Para esta interesante receta necesitaremos varios ingredientes, a saber:
-Una o dos cebollas.
-Dos o tres huevos.
-Harina.
-Aceite para freír.
Y nada más.
La preparación puede comenzar por el pelado cuidadoso de las cebollas, pues trataremos de conservar la piel más externa de la misma, es decir, los nomófilos superficiales de la planta, en pedazos de cierto tamaño. Al pelarlas, reservamos las cebollas y lavaremos los trozos de piel.
A continuación, mientras dejamos escurrir la piel de cebolla, batiremos los huevos en un plato hondo e inmediatamente pondremos una sartén con aceite al fuego.
Con el aceite aún frío, echaremos a la sartén la piel de cebolla rebozada en harina y huevo. Alternativamente, les iremos dando la vuelta cada cinco minutos. En cuanto comencemos a sentir cierto olor a quemado, retiraremos la sartén del fuego dejándo que los escalopes se enfríen en el propio aceite.
Con el interior de las cebollas y el huevo batido restante podemos preparar una rica salsa para acompañar los escalopes.
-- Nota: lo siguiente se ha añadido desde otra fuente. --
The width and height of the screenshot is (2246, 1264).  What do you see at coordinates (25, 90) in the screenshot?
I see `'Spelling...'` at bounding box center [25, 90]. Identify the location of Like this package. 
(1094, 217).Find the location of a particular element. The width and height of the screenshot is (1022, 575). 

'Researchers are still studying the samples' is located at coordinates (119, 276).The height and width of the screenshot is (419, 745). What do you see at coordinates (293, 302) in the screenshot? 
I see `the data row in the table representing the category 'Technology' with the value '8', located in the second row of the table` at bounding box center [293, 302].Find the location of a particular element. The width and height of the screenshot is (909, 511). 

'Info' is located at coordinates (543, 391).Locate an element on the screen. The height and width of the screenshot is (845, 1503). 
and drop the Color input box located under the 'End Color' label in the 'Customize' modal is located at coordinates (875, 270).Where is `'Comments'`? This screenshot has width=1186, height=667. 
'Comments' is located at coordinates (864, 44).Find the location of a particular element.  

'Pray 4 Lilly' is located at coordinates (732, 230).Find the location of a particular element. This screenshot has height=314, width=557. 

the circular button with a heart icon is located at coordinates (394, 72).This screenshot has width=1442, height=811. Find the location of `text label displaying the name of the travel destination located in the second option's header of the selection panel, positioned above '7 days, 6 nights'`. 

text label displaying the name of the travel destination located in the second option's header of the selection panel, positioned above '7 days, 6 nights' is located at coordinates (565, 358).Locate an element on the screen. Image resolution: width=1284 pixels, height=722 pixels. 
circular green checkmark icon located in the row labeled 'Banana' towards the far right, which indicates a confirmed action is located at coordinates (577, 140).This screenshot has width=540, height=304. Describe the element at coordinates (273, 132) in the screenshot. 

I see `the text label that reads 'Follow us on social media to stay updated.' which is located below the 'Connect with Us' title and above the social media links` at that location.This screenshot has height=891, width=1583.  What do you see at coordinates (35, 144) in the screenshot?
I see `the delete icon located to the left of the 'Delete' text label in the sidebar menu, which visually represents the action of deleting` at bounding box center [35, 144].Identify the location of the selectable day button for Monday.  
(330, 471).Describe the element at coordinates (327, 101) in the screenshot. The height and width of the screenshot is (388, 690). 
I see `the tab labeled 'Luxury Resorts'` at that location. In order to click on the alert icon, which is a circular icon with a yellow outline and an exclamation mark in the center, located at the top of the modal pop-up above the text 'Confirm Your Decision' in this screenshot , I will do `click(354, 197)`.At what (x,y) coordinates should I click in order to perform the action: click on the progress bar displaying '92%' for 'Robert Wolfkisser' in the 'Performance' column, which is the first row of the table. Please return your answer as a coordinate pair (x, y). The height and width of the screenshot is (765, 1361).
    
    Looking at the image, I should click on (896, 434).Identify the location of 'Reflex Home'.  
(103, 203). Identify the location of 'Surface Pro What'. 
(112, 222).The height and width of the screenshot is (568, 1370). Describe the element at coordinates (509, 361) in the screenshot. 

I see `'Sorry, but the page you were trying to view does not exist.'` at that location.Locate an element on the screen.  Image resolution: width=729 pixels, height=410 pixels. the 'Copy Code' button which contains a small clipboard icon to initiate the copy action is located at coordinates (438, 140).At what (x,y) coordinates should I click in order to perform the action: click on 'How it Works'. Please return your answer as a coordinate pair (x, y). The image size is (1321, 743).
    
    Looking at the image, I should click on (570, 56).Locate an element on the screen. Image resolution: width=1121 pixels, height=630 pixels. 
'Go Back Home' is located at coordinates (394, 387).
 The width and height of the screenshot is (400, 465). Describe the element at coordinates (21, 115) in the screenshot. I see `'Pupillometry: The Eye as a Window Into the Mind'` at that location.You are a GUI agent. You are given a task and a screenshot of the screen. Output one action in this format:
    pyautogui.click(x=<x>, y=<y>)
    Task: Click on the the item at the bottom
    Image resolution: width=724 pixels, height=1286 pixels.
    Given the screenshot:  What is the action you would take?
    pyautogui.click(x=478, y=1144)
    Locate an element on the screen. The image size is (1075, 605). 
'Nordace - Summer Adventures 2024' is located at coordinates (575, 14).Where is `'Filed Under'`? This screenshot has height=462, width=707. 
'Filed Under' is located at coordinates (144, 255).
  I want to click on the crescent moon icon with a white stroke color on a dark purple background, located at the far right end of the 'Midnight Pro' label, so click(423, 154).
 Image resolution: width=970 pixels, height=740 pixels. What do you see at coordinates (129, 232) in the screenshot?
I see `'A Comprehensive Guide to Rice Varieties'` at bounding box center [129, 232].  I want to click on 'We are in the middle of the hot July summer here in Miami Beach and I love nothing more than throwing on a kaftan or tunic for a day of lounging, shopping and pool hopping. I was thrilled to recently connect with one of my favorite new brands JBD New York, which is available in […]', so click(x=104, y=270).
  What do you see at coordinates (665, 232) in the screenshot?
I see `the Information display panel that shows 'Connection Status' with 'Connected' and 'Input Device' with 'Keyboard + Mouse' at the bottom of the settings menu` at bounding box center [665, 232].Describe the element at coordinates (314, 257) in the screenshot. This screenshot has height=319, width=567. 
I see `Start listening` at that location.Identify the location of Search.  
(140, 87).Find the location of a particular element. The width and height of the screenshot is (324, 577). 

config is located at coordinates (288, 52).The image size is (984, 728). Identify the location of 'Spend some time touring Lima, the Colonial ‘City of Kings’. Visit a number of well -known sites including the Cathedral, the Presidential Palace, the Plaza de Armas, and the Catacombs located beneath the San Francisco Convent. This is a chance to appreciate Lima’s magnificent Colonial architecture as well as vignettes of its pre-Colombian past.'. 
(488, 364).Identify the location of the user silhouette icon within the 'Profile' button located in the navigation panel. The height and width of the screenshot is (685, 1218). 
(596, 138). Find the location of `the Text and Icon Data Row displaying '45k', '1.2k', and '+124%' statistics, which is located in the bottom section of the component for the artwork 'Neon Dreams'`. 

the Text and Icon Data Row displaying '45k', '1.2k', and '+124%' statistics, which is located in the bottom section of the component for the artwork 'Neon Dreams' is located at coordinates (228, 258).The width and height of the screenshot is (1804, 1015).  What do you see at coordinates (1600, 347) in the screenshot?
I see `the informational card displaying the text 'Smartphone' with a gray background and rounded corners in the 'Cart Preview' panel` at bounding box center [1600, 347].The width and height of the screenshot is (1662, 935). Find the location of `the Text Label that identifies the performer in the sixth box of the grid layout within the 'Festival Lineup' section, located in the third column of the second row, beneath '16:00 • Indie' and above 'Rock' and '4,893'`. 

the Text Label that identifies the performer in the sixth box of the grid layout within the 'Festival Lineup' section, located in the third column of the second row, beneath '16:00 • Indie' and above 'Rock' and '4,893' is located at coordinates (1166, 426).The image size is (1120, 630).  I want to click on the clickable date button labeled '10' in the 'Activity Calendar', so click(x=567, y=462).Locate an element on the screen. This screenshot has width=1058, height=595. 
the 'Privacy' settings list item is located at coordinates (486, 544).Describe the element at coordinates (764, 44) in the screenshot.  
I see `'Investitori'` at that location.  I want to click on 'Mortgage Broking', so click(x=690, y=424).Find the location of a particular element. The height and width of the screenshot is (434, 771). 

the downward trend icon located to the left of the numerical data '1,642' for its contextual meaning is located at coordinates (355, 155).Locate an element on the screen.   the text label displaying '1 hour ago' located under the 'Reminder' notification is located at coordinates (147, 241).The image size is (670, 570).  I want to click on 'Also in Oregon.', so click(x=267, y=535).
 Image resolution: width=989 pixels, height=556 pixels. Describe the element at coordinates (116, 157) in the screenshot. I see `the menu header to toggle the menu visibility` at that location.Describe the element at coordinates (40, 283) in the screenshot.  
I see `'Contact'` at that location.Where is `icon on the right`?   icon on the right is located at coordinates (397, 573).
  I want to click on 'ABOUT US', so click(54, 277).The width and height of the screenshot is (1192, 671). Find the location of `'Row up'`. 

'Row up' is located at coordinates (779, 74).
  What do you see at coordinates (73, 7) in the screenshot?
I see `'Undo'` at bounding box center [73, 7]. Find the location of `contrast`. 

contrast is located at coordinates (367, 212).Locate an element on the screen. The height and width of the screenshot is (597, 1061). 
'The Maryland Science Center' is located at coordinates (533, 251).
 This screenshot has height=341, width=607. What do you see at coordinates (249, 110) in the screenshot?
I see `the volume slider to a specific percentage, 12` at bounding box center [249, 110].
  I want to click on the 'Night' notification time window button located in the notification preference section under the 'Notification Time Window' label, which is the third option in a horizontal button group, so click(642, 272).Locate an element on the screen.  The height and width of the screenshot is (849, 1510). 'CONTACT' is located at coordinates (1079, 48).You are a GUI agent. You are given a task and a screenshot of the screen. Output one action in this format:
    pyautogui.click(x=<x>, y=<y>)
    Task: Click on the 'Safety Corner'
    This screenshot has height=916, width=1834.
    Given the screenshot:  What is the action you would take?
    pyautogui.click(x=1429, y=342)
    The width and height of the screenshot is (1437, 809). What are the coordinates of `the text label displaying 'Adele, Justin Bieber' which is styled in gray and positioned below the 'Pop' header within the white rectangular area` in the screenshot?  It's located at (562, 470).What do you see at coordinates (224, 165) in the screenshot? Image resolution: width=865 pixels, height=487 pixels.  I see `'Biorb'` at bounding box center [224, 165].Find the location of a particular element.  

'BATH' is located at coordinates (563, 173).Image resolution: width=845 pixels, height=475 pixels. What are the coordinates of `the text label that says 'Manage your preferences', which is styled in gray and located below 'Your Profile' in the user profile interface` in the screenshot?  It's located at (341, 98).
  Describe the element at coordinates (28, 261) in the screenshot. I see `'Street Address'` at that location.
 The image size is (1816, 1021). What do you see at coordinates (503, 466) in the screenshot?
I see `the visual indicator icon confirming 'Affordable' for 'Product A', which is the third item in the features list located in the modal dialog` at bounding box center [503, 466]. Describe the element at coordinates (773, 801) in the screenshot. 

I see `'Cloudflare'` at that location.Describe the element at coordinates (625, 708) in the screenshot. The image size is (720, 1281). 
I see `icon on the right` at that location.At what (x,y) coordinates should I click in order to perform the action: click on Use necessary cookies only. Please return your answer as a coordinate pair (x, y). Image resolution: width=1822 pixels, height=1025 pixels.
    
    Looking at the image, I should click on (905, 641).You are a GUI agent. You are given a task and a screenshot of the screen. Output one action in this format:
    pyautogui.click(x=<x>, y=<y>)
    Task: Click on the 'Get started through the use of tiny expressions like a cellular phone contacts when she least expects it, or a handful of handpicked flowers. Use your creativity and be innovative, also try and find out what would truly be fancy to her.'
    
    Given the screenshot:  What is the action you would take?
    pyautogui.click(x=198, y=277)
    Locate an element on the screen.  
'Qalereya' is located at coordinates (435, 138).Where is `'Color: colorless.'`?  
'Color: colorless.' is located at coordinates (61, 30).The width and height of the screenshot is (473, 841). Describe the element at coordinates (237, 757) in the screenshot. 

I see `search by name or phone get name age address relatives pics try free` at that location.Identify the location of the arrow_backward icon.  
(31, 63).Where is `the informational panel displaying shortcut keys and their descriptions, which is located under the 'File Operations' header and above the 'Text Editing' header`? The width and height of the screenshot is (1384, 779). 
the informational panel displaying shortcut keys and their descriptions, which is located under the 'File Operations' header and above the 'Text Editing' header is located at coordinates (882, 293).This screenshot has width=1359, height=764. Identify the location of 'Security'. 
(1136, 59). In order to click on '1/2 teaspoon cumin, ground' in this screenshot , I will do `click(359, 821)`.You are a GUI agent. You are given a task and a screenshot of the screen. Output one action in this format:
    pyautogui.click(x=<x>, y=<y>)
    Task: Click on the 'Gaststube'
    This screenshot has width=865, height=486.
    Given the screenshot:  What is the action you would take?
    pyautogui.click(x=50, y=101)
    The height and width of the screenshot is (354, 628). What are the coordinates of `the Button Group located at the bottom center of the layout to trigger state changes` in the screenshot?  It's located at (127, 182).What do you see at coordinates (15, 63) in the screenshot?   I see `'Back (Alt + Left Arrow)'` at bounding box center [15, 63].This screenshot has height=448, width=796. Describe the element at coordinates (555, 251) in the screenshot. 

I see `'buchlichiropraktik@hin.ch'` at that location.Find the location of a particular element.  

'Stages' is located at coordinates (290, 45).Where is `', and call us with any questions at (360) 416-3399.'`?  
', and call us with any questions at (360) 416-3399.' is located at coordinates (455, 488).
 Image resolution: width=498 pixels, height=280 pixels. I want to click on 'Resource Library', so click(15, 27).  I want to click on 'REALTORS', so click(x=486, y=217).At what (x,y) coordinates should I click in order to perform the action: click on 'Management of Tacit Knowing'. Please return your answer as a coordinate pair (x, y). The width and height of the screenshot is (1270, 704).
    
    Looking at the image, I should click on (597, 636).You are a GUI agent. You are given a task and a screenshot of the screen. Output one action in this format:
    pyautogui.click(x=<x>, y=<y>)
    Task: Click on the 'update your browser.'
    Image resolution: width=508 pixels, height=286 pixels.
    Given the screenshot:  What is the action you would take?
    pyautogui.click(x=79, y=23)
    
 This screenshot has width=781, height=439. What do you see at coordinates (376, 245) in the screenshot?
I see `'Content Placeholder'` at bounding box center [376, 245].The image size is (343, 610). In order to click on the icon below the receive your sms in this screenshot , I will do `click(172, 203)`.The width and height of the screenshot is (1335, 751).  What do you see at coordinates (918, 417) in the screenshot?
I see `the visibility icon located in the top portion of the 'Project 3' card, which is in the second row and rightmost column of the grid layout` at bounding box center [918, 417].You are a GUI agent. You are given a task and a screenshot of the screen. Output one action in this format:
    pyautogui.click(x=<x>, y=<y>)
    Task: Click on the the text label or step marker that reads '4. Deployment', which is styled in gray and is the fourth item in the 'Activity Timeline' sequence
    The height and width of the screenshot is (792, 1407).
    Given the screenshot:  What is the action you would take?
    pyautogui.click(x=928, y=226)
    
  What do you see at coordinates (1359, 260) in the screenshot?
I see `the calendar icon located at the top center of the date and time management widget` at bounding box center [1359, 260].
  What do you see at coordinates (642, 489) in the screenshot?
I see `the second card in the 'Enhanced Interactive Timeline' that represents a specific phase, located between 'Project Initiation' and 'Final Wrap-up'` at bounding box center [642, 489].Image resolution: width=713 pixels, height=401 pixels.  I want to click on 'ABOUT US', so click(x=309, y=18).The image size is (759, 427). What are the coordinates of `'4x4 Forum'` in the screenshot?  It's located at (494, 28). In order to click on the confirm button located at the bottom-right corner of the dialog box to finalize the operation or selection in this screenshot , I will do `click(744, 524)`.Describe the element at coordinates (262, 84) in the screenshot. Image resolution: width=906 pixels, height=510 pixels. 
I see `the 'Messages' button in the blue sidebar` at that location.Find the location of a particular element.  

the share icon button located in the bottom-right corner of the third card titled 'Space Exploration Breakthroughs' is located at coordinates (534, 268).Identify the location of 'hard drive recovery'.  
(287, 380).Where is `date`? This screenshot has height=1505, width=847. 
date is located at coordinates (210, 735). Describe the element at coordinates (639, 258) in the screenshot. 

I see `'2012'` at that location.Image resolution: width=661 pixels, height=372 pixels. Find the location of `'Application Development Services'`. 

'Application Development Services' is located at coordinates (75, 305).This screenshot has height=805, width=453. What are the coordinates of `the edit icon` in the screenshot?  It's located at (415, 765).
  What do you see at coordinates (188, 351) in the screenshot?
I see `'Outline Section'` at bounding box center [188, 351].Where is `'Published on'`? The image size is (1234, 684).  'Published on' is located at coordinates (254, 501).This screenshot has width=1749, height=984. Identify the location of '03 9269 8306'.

Para eso, en un vaso de batidora, verteremos el huevo y las cebollas enteras. Se baten hasta que la salsa ligue, y se presenta como fondo de plato.
Sobre esta salsa descrita depositaremos los escalopes.
Se recomienda comerlos con los dedos.
(Estos escalopes también son muy buenos para las durezas de los talones. Basta con frotarlos con los escalopes hasta que estos se deshagan y dejar después los pies al aire durante unos minutos.)